Click here to order or read reviews.

March 1, 2021

Discussion Leader: Tiki Fuhro, Performing Arts and Drama

Book: Appropriate by Branden Jacobs-Jenkins

Every estranged member of the Lafayette clan has descended upon the crumbling Arkansas homestead to settle the accounts of the newly-dead patriarch. As his three adult children sort through a lifetime of hoarded mementos and junk, they collide over clutter, debt, and a contentious family history. But after a disturbing discovery surfaces among their father’s possessions, the reunion takes a turn for the explosive, unleashing a series of crackling surprises and confrontations.

Winner of the 2014–2015 Obie Award for Best New American Play. “…very fine, subversively original… [Jacobs-Jenkins] honors the time-tested recipes of those who have gone before him, combining them into a crafty narrative… But he also brings a culinary self-consciousness to the mix that makes you savor the ingredients anew, while pondering why they have dominated American theater for so long… APPROPRIATE is piercingly clear, with carefully drawn characters who speak in crisp and fluid dialogue. [Jacobs-Jenkins] enjoys his quarrelsome characters, and he has achieved the difficult feat of making them all both unlovable and impossible not to identify with…remarkable and devious.” —NY Times. “…prodigiously gifted… [Branden Jacobs-Jenkins] effortlessly and believably taps into a white family’s dysfunction, infuses the script with unforced, viperish humor… APPROPRIATE is an uncommonly deft dramatic and technical achievement.” —Entertainment Weekly. “…an exceptionally brilliant piece of writing…gut-punchingly honest work.” —Time Out (Chicago). “…biliously funny… Jacobs-Jenkins [is] a witty provocateur and a dramatist on whom to keep your eye… What distinguishes [APPROPRIATE] is the playwright’s gift for drawing his characters into an escalating conflict and sustaining, with humor and craft, our curiosity about how they digest the terrible information thrown at them.” —Washington Post.
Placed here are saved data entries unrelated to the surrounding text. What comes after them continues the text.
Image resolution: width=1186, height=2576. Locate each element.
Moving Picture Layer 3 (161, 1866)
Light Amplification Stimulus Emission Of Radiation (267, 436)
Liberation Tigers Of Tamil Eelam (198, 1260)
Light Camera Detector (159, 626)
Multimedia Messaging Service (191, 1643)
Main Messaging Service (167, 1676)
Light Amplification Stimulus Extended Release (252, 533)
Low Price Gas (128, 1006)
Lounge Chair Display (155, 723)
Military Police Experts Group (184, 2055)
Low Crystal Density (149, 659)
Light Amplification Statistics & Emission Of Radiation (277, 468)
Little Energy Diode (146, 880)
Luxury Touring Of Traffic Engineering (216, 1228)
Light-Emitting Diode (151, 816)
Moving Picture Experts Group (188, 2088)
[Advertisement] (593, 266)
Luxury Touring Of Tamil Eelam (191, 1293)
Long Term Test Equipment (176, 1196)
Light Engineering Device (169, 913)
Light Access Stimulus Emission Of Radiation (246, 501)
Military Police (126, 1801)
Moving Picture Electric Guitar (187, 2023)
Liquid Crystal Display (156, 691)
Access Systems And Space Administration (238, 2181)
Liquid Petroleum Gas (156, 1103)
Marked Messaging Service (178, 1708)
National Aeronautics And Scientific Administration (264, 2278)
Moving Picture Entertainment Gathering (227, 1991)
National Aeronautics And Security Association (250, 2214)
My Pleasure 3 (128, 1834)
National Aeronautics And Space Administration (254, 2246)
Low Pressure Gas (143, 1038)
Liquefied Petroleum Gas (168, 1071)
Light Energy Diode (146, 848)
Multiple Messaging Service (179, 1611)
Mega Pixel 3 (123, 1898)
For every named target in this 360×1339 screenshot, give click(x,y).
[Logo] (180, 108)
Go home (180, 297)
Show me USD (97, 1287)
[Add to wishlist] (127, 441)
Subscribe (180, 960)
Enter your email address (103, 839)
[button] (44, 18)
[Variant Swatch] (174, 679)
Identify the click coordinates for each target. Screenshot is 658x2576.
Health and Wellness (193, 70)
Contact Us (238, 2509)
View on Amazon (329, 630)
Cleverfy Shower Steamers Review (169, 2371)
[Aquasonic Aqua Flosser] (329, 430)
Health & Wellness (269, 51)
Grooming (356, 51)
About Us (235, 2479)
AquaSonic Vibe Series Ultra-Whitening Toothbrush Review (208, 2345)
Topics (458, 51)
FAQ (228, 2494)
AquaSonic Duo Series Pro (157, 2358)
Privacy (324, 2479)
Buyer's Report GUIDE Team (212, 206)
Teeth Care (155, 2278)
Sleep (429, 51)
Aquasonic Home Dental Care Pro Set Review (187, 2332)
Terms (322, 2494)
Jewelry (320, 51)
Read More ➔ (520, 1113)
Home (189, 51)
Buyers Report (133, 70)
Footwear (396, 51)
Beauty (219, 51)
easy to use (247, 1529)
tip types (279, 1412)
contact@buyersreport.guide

Click here to order. (Note, this title is not available through Waynflete's Sora Digital Library.) 


April 5, 2021

Discussion Leader: Kim Simmons (parent and faculty member at USM, teaching Women and Gender Studies)

Book: Thick by Tressie McMillan Cottom

In eight highly praised treatises on beauty, media, money, and more, Tressie McMillan Cottom--award-winning professor and acclaimed author of Lower Ed--is unapologetically "thick": deemed "thick where I should have been thin, more where I should have been less," McMillan Cottom refuses to shy away from blending the personal with the political, from bringing her full self and voice to the fore of her analytical work. Thick "transforms narrative moments into analyses of whiteness, black misogyny, and status-signaling as means of survival for black women" (Los Angeles Review of Books) with "writing that is as deft as it is amusing" (Darnell L. Moore).

This "transgressive, provocative, and brilliant" (Roxane Gay) collection cements McMillan Cottom's position as a public thinker capable of shedding new light on what the "personal essay" can do. She turns her chosen form into a showcase for her critical dexterity, investigating everything from Saturday Night Live, LinkedIn, and BBQ Becky to sexual violence, infant mortality, and Trump rallies.

Collected in an indispensable volume that speaks to the everywoman and the erudite alike, these unforgettable essays never fail to be "painfully honest and gloriously affirming" and hold "a mirror to your soul and to that of America" (Dorothy Roberts).